## Action item
Pictures must not appear in your answer. Write out exactly the lines from the one with "Open the Brave Wallet icon" through the last line of the entries below.

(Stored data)
▶
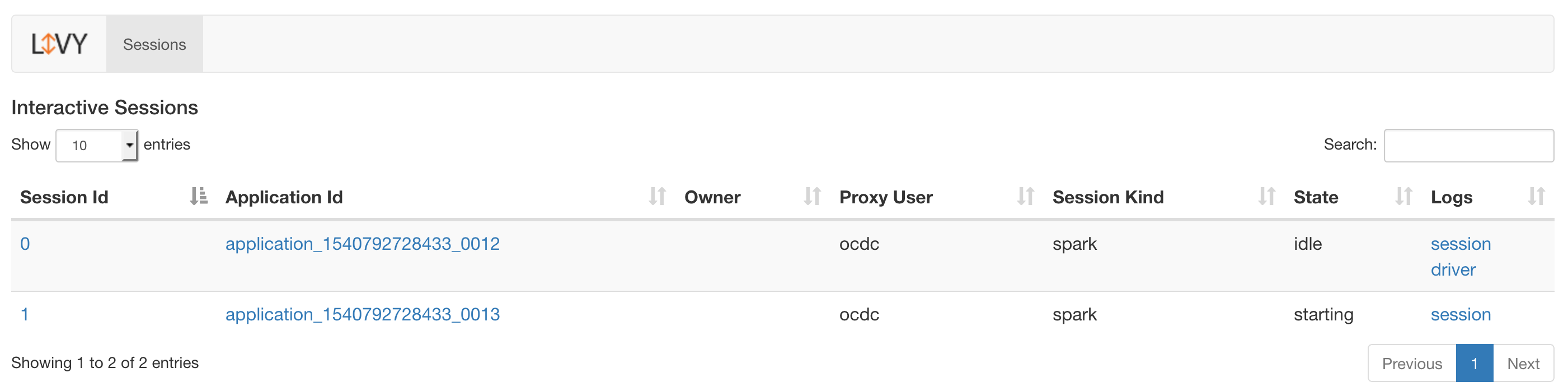Sort by Session Id column icon
1568x391 pixels.
pos(199,197)
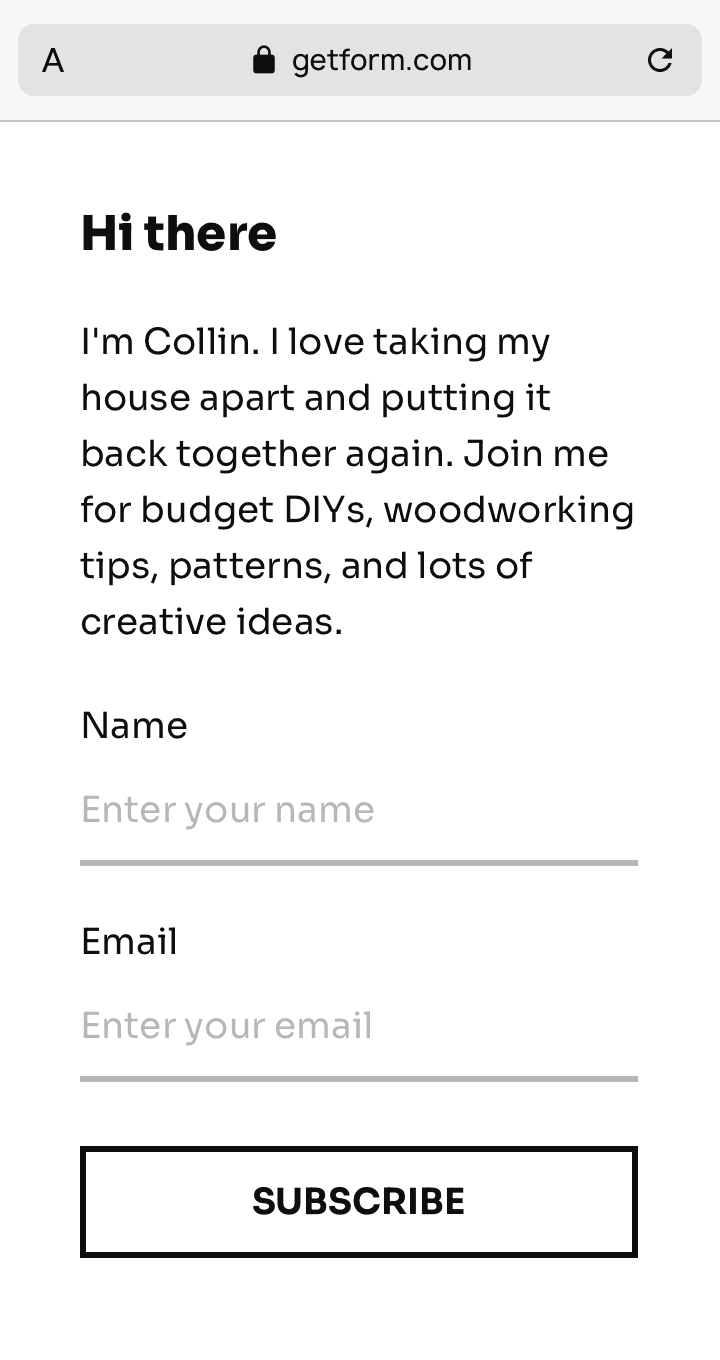Focus the Name input field

pyautogui.click(x=358, y=810)

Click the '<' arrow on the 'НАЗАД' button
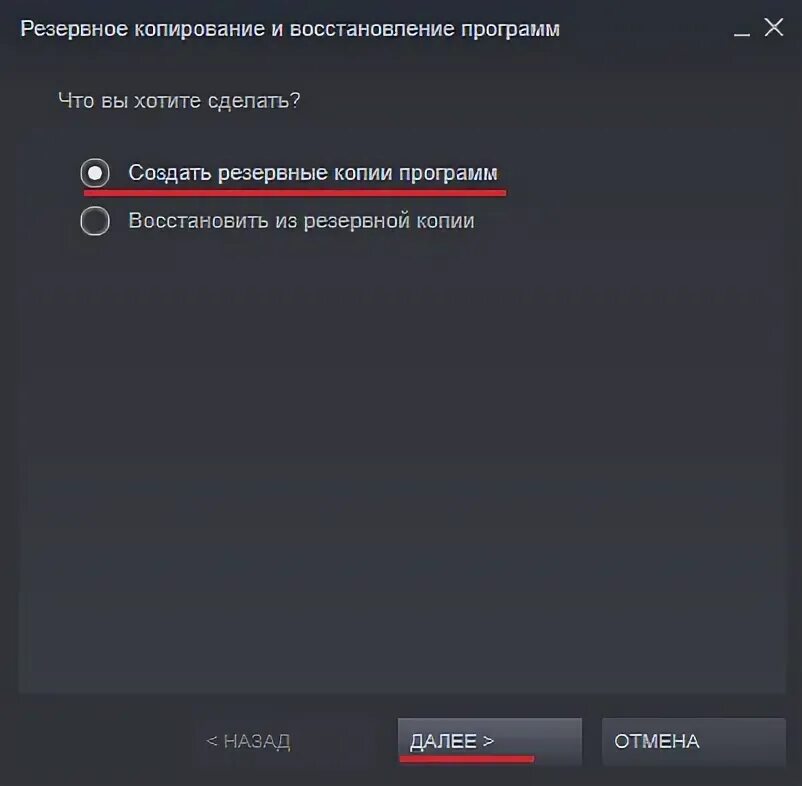click(x=211, y=741)
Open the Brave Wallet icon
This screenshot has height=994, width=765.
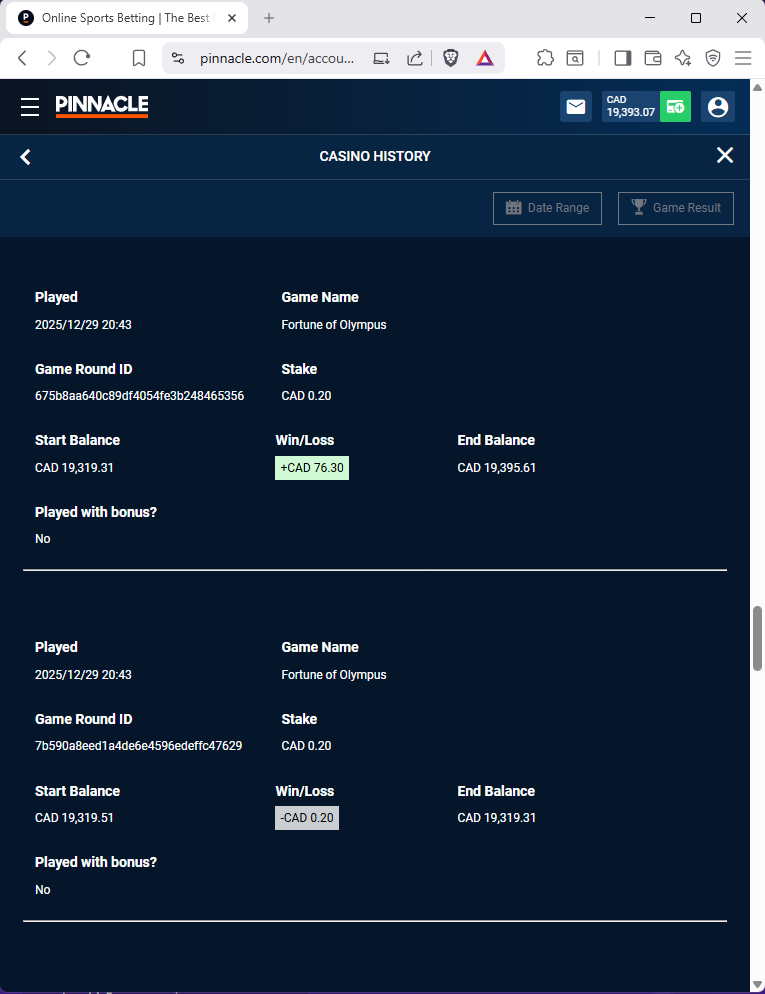(x=653, y=58)
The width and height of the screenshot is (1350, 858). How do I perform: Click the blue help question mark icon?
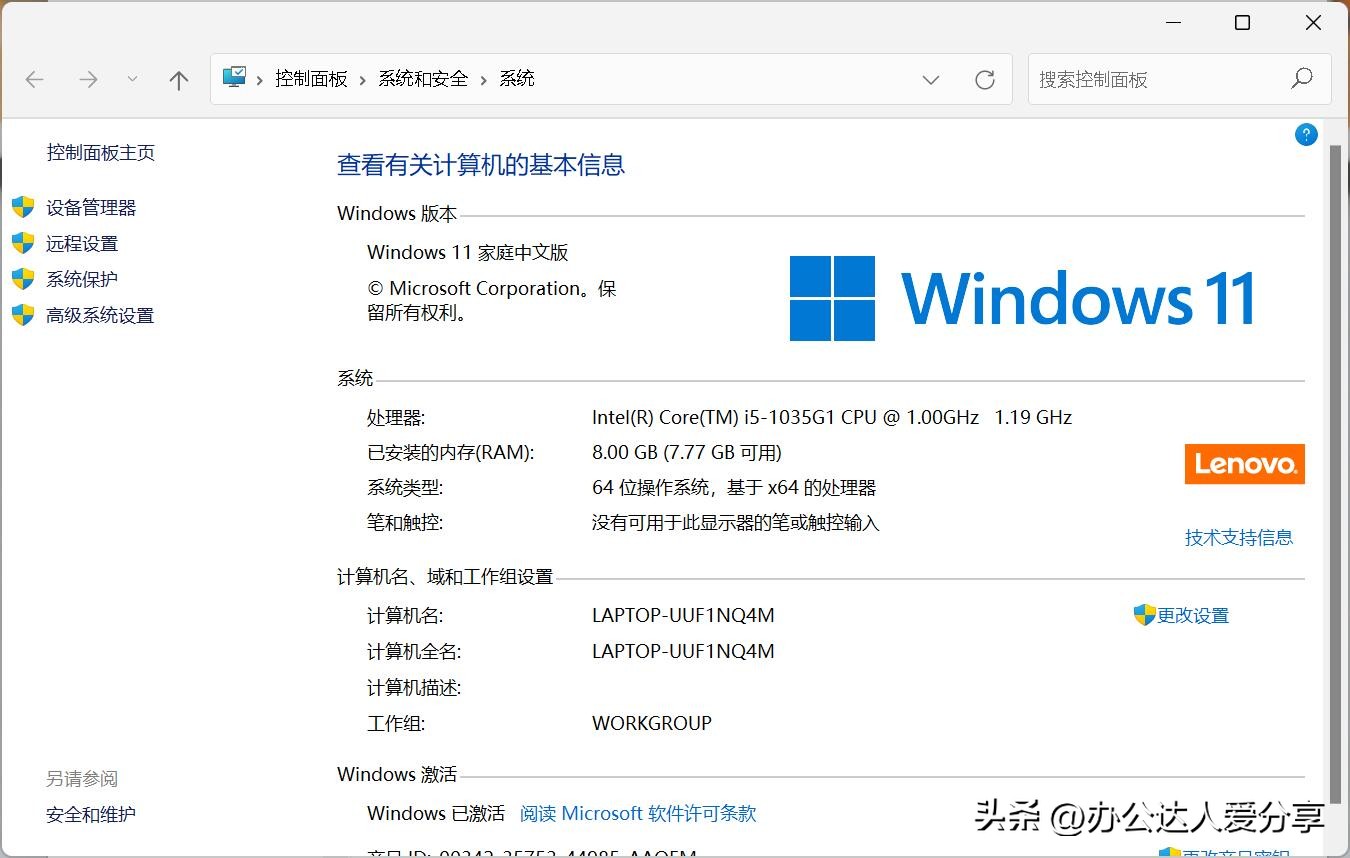click(x=1306, y=134)
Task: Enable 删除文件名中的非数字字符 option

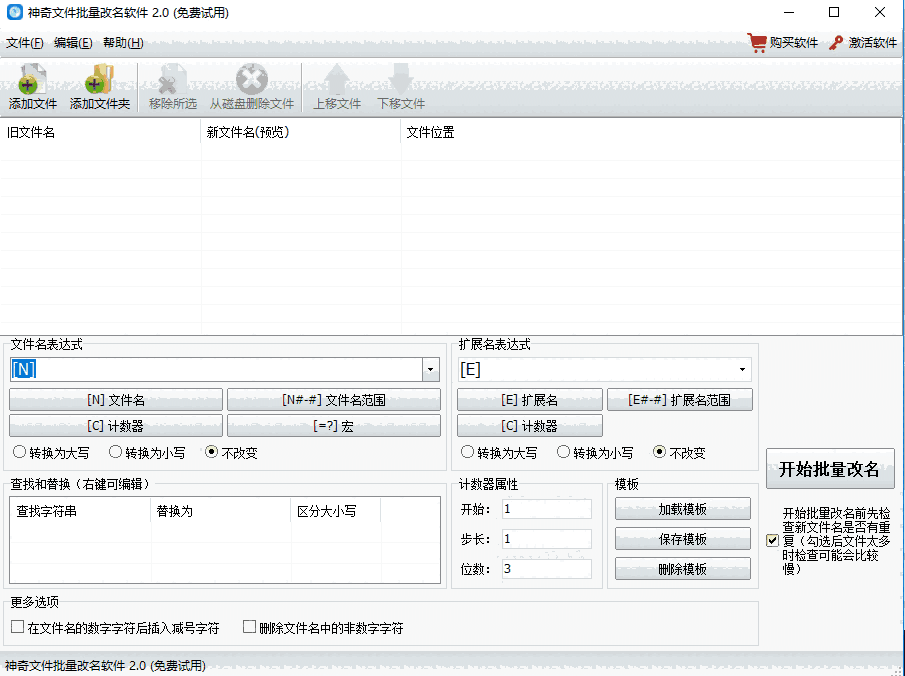Action: point(249,626)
◀
## Expected answer
Open the Brave Wallet icon
This screenshot has height=994, width=765.
(x=653, y=58)
The width and height of the screenshot is (1350, 858). How do I perform: Click the blue help question mark icon?
click(x=1306, y=134)
Task: Enable 删除文件名中的非数字字符 option

Action: point(249,626)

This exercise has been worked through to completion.